§ Your objective: Give every entry again, word for word and in full.

§ Data listing:

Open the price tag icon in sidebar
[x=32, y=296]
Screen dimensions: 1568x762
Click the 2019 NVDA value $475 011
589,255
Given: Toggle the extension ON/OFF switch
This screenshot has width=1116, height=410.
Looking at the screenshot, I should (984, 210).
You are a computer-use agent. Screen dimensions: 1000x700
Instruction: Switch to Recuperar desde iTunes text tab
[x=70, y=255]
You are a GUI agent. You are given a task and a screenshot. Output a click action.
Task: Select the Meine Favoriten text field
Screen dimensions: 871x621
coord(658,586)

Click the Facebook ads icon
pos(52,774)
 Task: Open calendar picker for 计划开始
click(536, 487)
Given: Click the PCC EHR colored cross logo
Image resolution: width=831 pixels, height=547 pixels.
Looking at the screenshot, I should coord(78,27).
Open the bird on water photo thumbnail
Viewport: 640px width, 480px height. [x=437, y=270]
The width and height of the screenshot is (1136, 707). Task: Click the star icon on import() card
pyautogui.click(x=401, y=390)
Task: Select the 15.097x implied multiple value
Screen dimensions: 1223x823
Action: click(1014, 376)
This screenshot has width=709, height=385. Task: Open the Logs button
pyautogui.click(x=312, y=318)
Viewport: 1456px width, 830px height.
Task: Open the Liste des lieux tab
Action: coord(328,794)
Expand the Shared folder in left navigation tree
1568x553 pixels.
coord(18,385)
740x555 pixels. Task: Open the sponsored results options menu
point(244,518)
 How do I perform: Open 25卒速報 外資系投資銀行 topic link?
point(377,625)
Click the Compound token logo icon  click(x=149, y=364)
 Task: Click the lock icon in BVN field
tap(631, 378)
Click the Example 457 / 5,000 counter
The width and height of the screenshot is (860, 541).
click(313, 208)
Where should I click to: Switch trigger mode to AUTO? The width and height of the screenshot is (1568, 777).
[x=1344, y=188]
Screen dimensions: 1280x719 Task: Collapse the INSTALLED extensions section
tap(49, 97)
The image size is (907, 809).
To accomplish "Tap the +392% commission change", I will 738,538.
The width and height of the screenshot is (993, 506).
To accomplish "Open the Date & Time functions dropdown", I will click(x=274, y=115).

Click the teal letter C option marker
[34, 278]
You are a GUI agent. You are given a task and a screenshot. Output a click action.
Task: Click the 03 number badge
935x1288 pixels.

§ Written response:
Open the price tag icon in sidebar
[x=32, y=296]
Screen dimensions: 1568x762
Click the 2019 NVDA value $475 011
589,255
Given: Toggle the extension ON/OFF switch
This screenshot has width=1116, height=410.
Looking at the screenshot, I should (984, 210).
You are a computer-use agent. Screen dimensions: 1000x700
Instruction: Switch to Recuperar desde iTunes text tab
[x=70, y=255]
You are a GUI agent. You are given a task and a screenshot. Output a click action.
Task: Select the Meine Favoriten text field
Screen dimensions: 871x621
coord(658,586)

Click the Facebook ads icon
pos(52,774)
 Task: Open calendar picker for 计划开始
click(536, 487)
Given: Click the PCC EHR colored cross logo
Image resolution: width=831 pixels, height=547 pixels.
Looking at the screenshot, I should coord(78,27).
Open the bird on water photo thumbnail
Viewport: 640px width, 480px height. [x=437, y=270]
The width and height of the screenshot is (1136, 707). Task: Click the star icon on import() card
pyautogui.click(x=401, y=390)
Task: Select the 15.097x implied multiple value
Screen dimensions: 1223x823
Action: click(1014, 376)
This screenshot has width=709, height=385. Task: Open the Logs button
pyautogui.click(x=312, y=318)
Viewport: 1456px width, 830px height.
Task: Open the Liste des lieux tab
Action: coord(328,794)
Expand the Shared folder in left navigation tree
1568x553 pixels.
coord(18,385)
740x555 pixels. Task: Open the sponsored results options menu
point(244,518)
 How do I perform: Open 25卒速報 外資系投資銀行 topic link?
point(377,625)
Click the Compound token logo icon  click(x=149, y=364)
 Task: Click the lock icon in BVN field
tap(631, 378)
Click the Example 457 / 5,000 counter
The width and height of the screenshot is (860, 541).
click(313, 208)
Where should I click to: Switch trigger mode to AUTO? The width and height of the screenshot is (1568, 777).
[x=1344, y=188]
Screen dimensions: 1280x719 Task: Collapse the INSTALLED extensions section
tap(49, 97)
The image size is (907, 809).
To accomplish "Tap the +392% commission change", I will 738,538.
The width and height of the screenshot is (993, 506).
To accomplish "Open the Date & Time functions dropdown", I will click(x=274, y=115).

Click the teal letter C option marker
[34, 278]
You are a GUI agent. You are given a task and a screenshot. Output a click action.
Task: Click the 03 number badge
935x1288 pixels.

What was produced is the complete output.